▶ [CONSIGNES]:
Transcrivez mot pour mot le passage du texte sur la croissance en Afrique, en commençant à « Aujourd’hui, l’Afrique est » et en terminant à « reculer la pauvreté. ».

Fait exceptionnel pour un continent exportateur net de matières premières, la croissance est toujours au rendez-vous en Afrique. Au cours des deux dernières décennies, un bon nombre de pays africains ont démontré qu’ils pouvaient maintenir une trajectoire de croissance forte et surmonter « la malédiction des ressources naturelles ».
En dépit de facteurs externes défavorables, les pays africains entendent en effet bien prouver qu’ils sont capables de s’adapter à la chute des cours des matières premières et de générer une croissance économique pérenne et inclusive en diversifiant leur économie, en stimulant la productivité et en adoptant des politiques en faveur des pauvres. Tendance encourageante : dans le dernier rapport Doing Business, cinq pays africains occupaient les dix premières places du classement mondial 2013-14 des économies les plus réformatrices.
Aujourd’hui, l’Afrique est le continent qui attire le plus d’investisseurs après l’Amérique du Nord, ces derniers s’intéressant à d’autres marchés que le trio habituel constitué par l’Afrique du Sud, du Nigeria et du Kenya. Or, la hausse des investissements et une plus forte industrialisation sont autant de facteurs qui permettront au continent de créer des emplois et faire reculer la pauvreté.

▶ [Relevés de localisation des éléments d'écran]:
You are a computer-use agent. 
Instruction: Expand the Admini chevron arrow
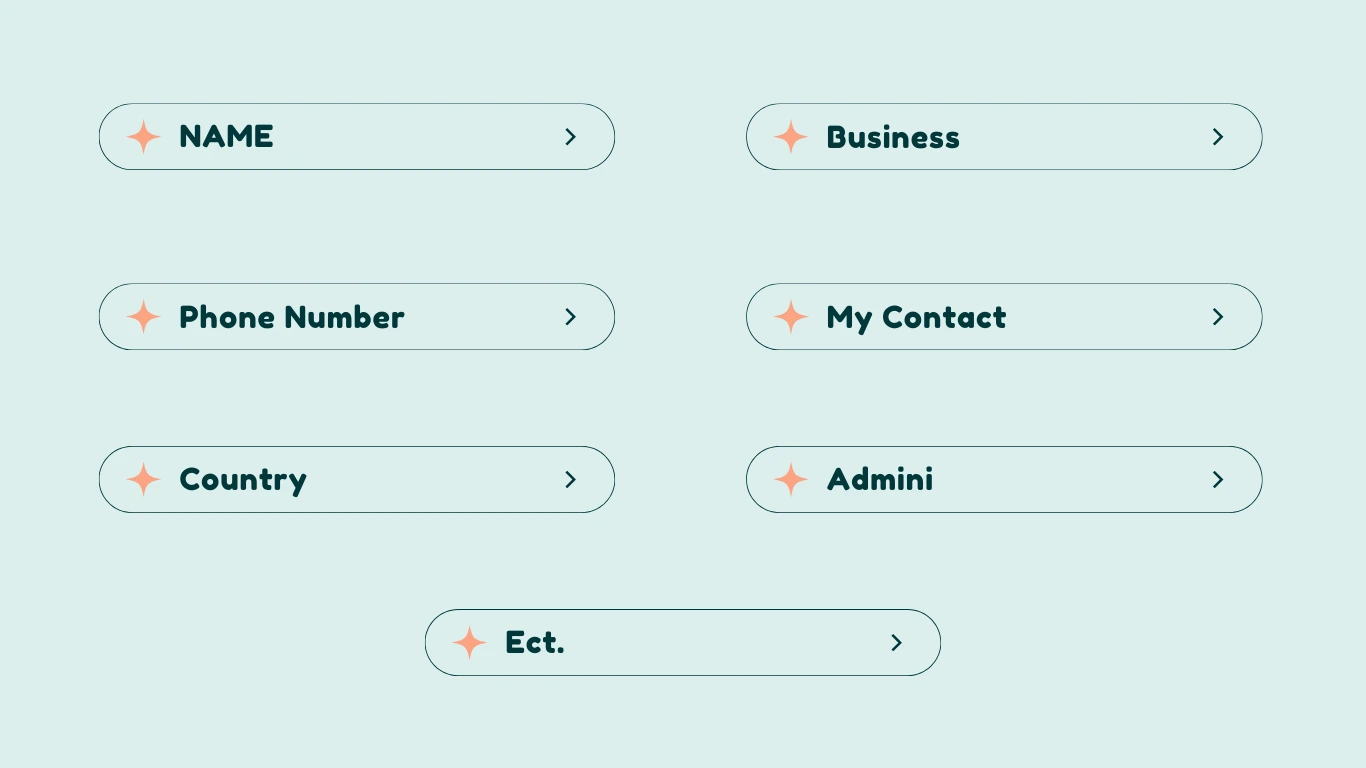click(x=1218, y=480)
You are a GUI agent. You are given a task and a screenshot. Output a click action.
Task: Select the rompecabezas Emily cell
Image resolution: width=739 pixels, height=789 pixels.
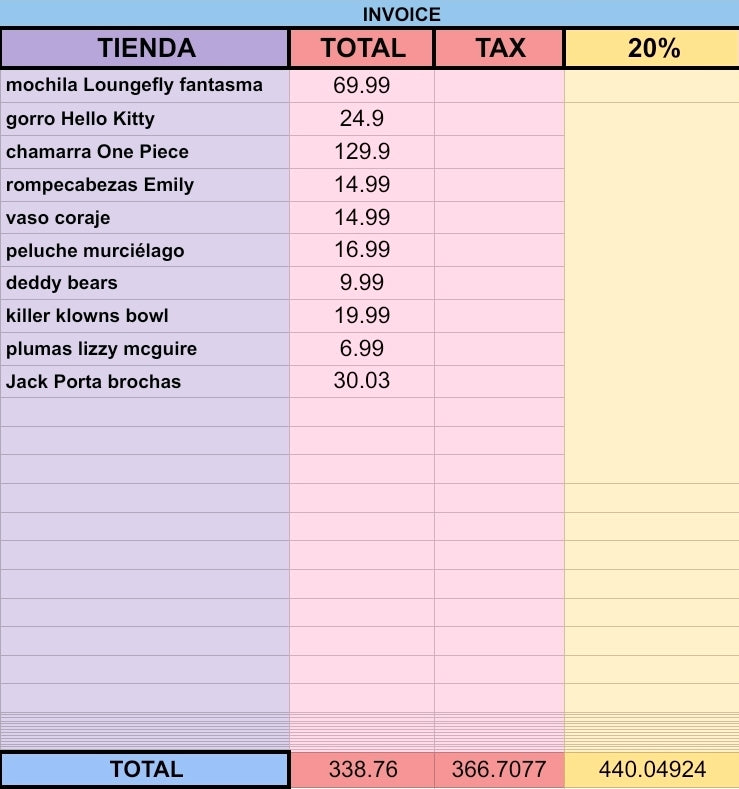click(x=145, y=185)
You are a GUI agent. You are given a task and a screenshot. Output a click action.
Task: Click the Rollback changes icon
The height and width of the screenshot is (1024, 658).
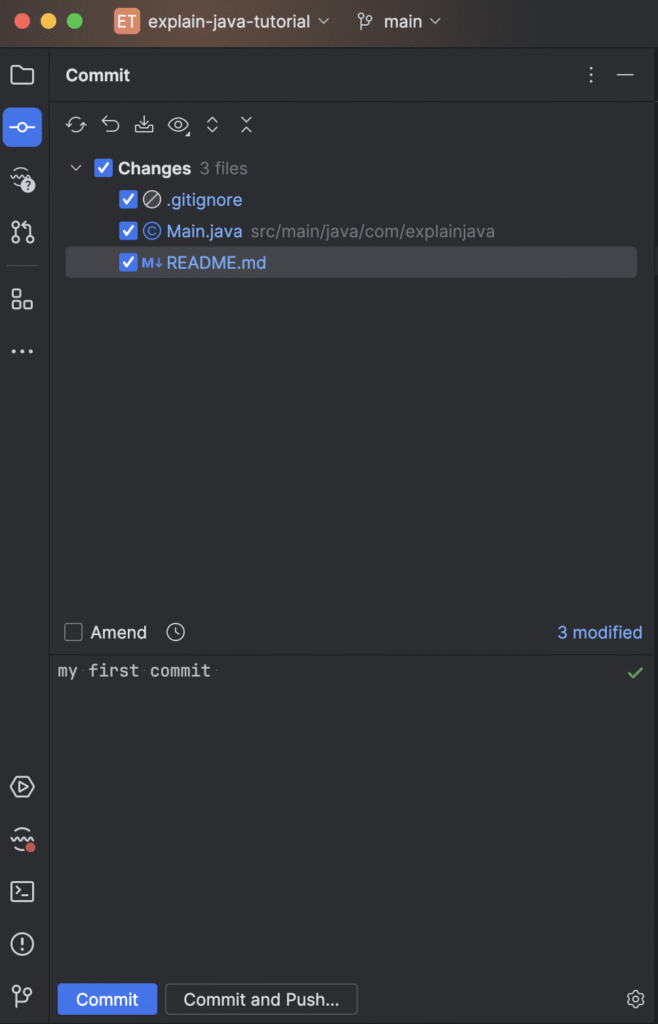pos(110,125)
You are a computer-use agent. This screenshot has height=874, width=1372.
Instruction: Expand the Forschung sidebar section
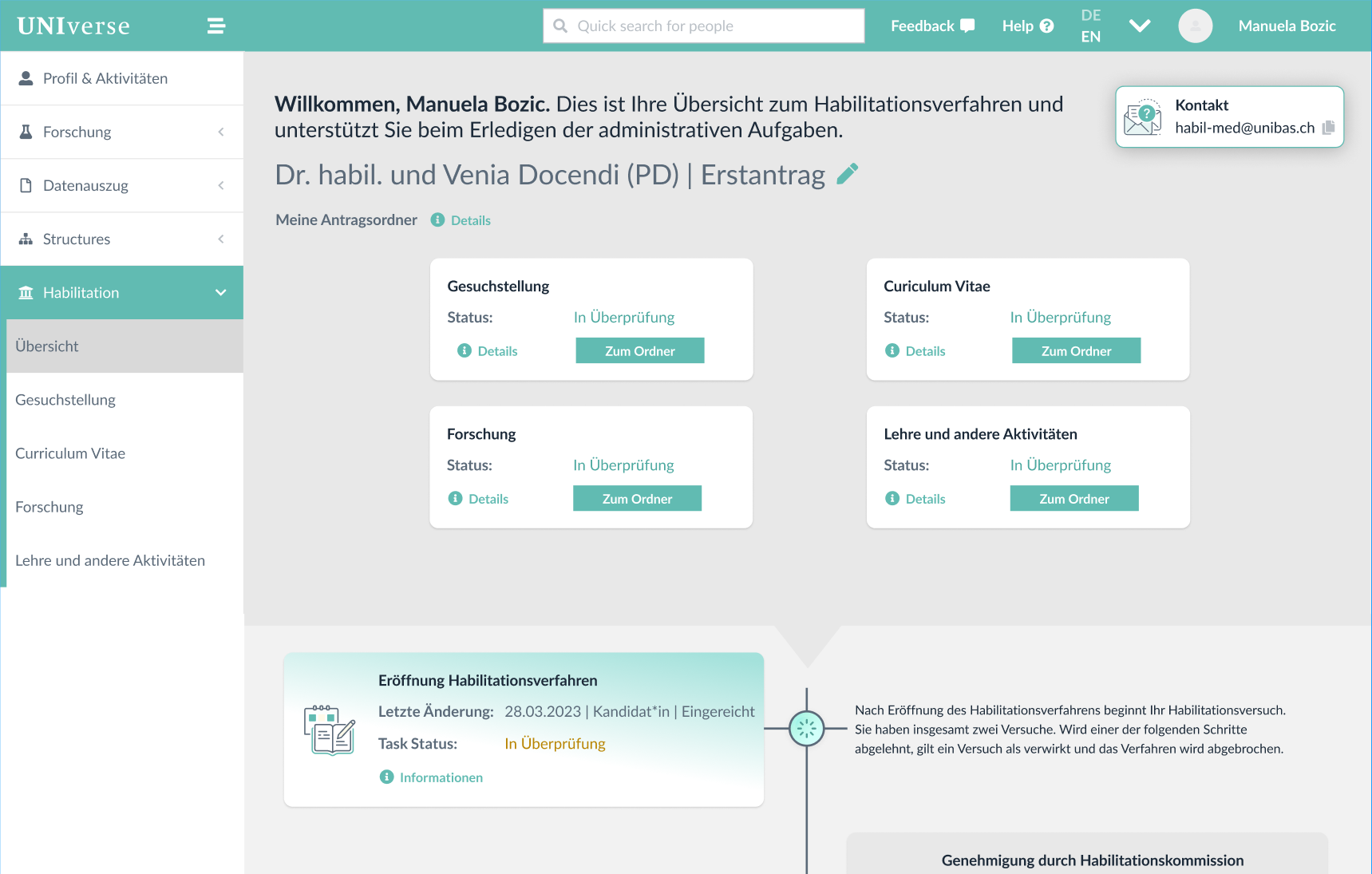[122, 132]
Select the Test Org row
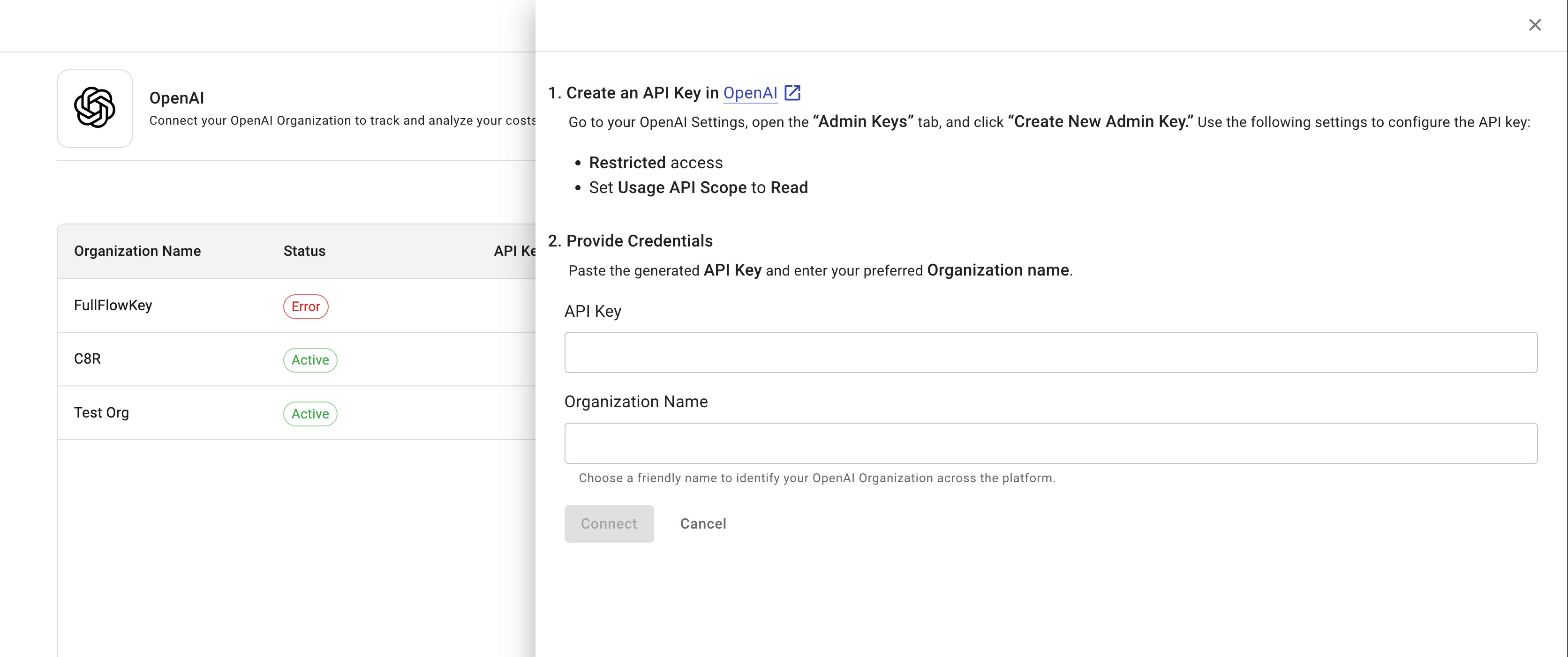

▶ [RÉPONSE ATTENDUE]:
Aujourd’hui, l’Afrique est le continent qui attire le plus d’investisseurs après l’Amérique du Nord, ces derniers s’intéressant à d’autres marchés que le trio habituel constitué par l’Afrique du Sud, du Nigeria et du Kenya. Or, la hausse des investissements et une plus forte industrialisation sont autant de facteurs qui permettront au continent de créer des emplois et faire reculer la pauvreté.